Solomon’s truth nuggets, the Proverbs, are so simple yet so profound, profoundly simple, simply profound. Here he admonishes, “Open your eyes”. Or we might say, “wake up and smell the coffee”, “get a clue”, “Earth calling Mork”, “yoo-hoo, is there anybody home?” Sleep is not just a dream-stage. You can be at school, work, driving a car or engaged in any number of activities and still be sleepwalking or sleep-working. Open your eyes, promotion is calling. Turn up your hearing aid, opportunity is knocking. Jesus mentioned, “Having eyes to see, they see not”. There is such a things as adult attention deficit. Some cannot see the tree for the forest. Some focus on what they wish to see and tune out the periphery. As a result they won’t listen to advice and won’t solicit other people’s expertise. Beware the land of unaware. Hebrews speaks of men who have “entertained angels unawares”. Many have missed the angels, the God-sends, bargains, super deals, business opportunities and advancement when they were standing right in their midst. They missed Jesus back when (John 1:11,26), we can miss him today as well. Open your eyes!

 

The text warns of poverty.
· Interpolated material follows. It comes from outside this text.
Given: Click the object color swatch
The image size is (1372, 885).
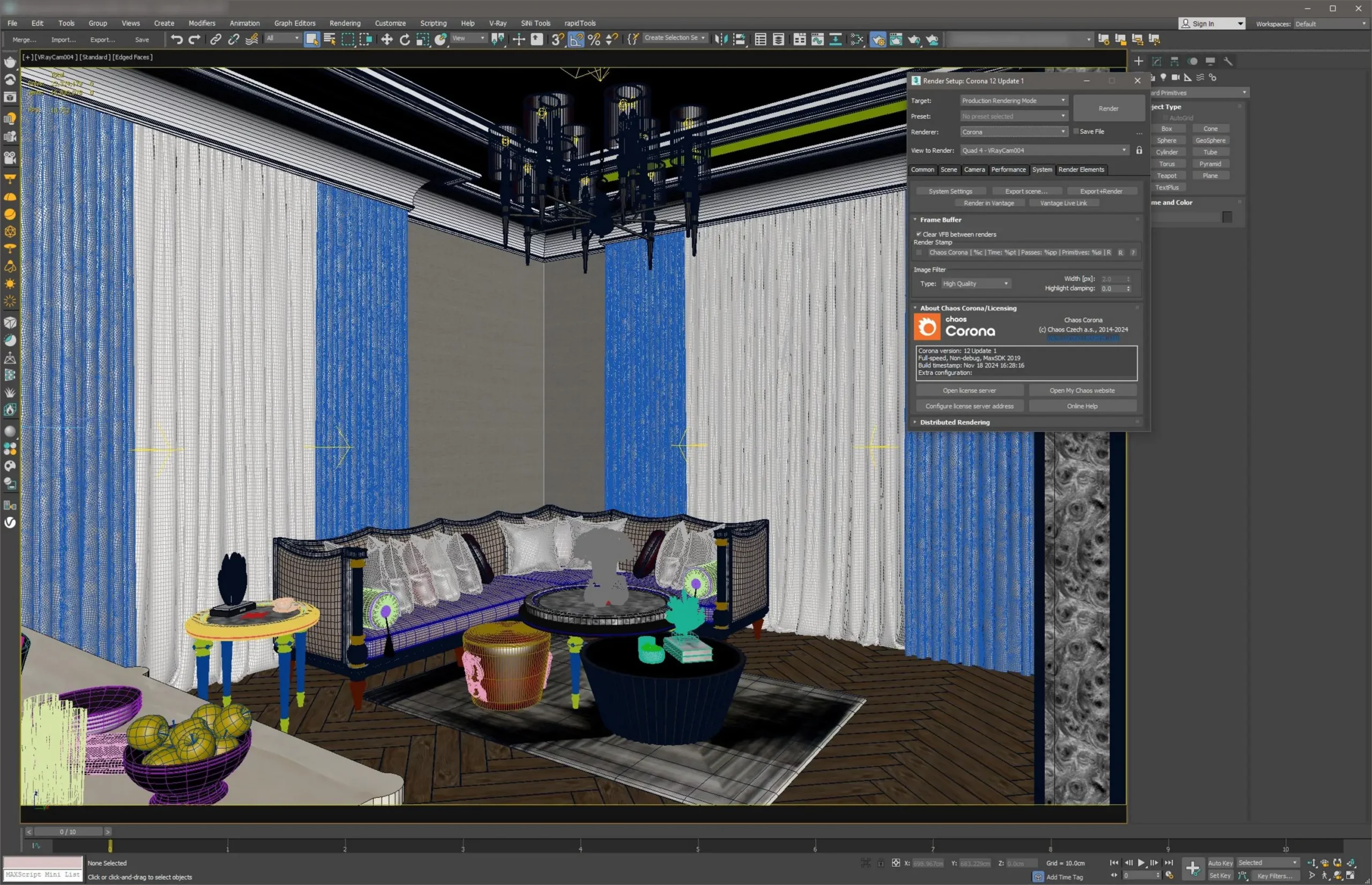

That is one of my least favorite words, how about you? My faith requires no vow of poverty. It does however include health, wealth and the pursuit of happiness. The more successful preachers nowadays own ancillary companies with all kinds of investments and options. Why was Paul a tentmaker on the side? Well, obviously, because it paid bills. It was all right for Paul to trade in tents but not all right for Reverend Joe to get a realtor license? Open your eyes. Better yet, open your mind. Minds are like parachutes they only work properly when opened up.

 

Open your eyes and you will be “satisfied with bread”. Bread implies bare necessity. Some believe God only wants us to have the necessities of life, not the nice-ities, that He supplies all our needs but not our greeds. Personally, I disagree because heaven is paved with gold and God’s will is to be acted out “on earth as it is in heaven”. But laying that aside, the meager or the eager, either way, a person has to keep his eyes open to survive. Solomon is calling for visual acumen, an ability to translate vision into passion then action. Faith begins with the “substance of things hoped for” and ends with the “evidence of things not seen”. To open your eyes may mean perceiving things beyond the natural. By faith Moses saw “him who is invisible” (Heb 11:27). How do you make visible what is invisible? Certainly not by relying totally on what is logical. The function of the eyes is sight but the function of the heart is vision. So what Solomon is talking about is both optical and spiritual because the natural man cannot understand the things of the Spirit of God because they are foolishness to him. But the person who minds the Holy Spirit and walks in the wisdom of the Word views everything through a divine lens. That person opens his eyes and is satisfied.